## [TASK DIRECTIONS]
Copy the items word for word, beginning with the line that contains "The height and" and ending after the line that contains "will pyautogui.click(x=69, y=19).".

## [MATERIAL TO PROCESS]
--- begin ---

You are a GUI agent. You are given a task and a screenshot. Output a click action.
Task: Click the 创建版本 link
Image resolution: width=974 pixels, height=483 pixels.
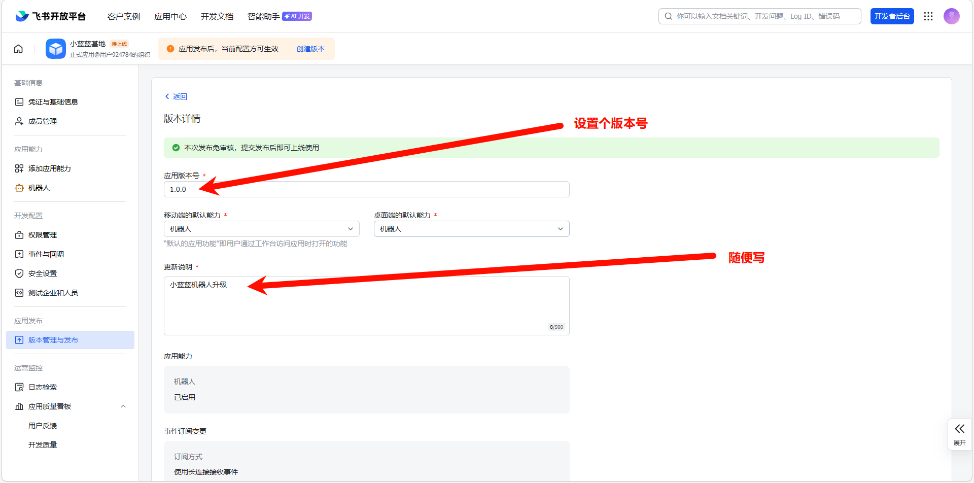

--- end ---
--- begin ---

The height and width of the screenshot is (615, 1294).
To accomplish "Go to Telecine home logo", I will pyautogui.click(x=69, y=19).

--- end ---

## [CORRECT ANSWER]
The height and width of the screenshot is (615, 1294).
To accomplish "Go to Telecine home logo", I will pyautogui.click(x=69, y=19).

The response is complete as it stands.